Hello!
I need to know how many coding genes are in the Y chromosome. The first i try to filter gtf file with R using this code
#load gtf file
gtf <- rtracklayer::import('~/lapd/Index_hum/ann/Homo_sapiens.GRCh38.104.gtf')
gtf_df=as.data.frame(gtf)
##filter gtf file
library(dplyr)
gtf_filt= filter(gtf_df, type=='gene', gene_biotype == 'protein_coding')
chrY=filter(gtf_filt, chromosome_name == 'Y')
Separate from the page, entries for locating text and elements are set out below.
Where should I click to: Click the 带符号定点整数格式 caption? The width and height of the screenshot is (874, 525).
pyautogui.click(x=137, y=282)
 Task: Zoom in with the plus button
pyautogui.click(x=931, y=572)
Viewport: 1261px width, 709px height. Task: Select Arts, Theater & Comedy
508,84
Thus, i found 46 coding genes. I thought that i had mistakes and try bioMart:
library(biomaRt)
ensembl = useMart("ensembl", dataset= "hsapiens_gene_ensembl")
new=getBM(attributes=c("chromosome_name","ensembl_gene_id"), filters='biotype', values=c('protein_coding'), mart=ensembl)
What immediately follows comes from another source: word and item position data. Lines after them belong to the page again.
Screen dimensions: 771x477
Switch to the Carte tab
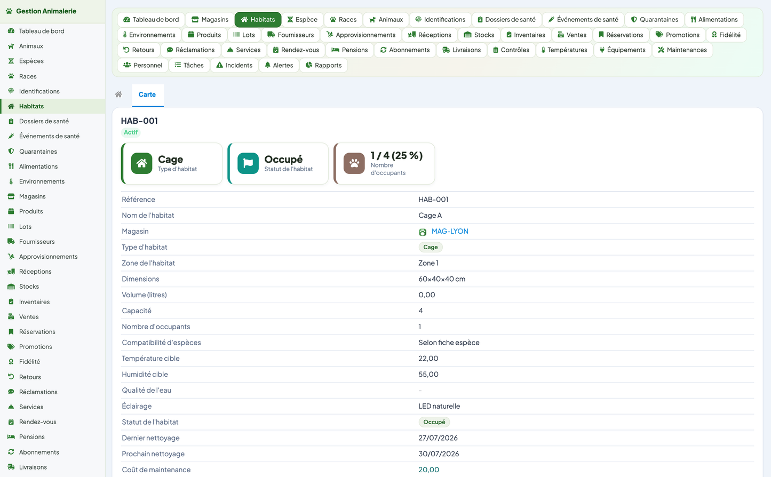point(147,94)
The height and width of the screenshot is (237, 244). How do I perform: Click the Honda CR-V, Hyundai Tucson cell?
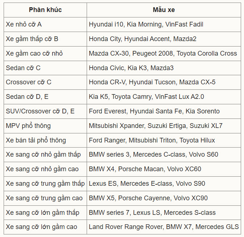click(x=152, y=82)
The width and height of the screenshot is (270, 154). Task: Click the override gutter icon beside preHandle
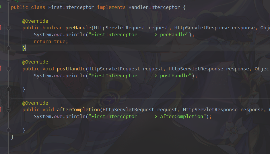pyautogui.click(x=1, y=27)
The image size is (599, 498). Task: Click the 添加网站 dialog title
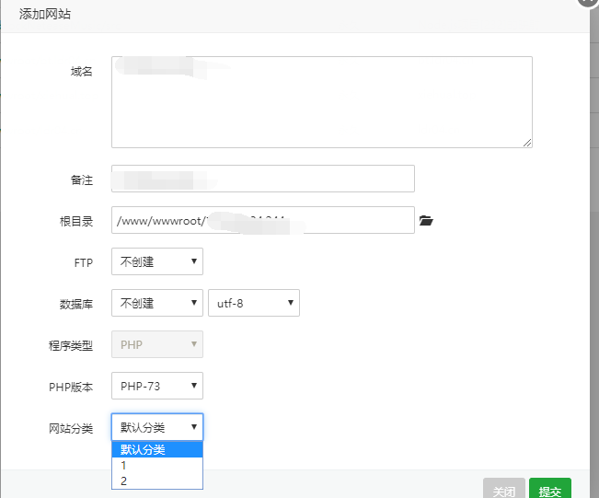point(45,14)
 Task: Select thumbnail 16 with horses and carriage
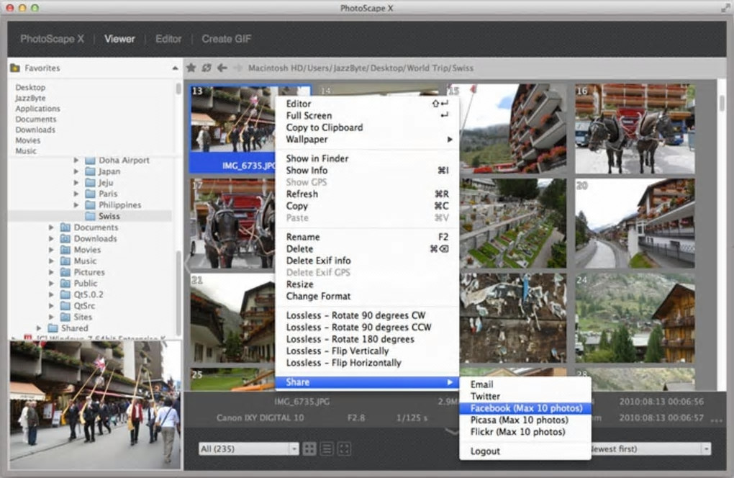tap(635, 128)
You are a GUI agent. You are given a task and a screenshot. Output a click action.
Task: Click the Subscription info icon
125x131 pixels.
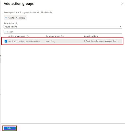(16, 23)
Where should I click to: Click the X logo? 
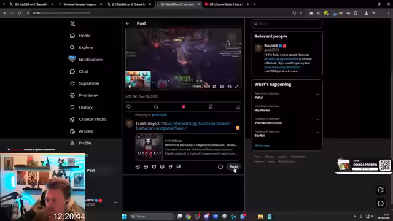coord(72,23)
chrY=filter(new, chromosome_name == 'Y')
And found 46 coding genes too. When I try to compare a number of protein-coding genes in ensemble statistics and my annotation file from ensemble i found the second trouble. In Ensembl statistics (http://www.ensembl.org/Homo_sapiens/Location/Genome?r=MT) 20,442 coding genes and in annotation files 19,937.
When do I have mistakes? Or its normal)
Y chromosome shows `64 protein coding genes.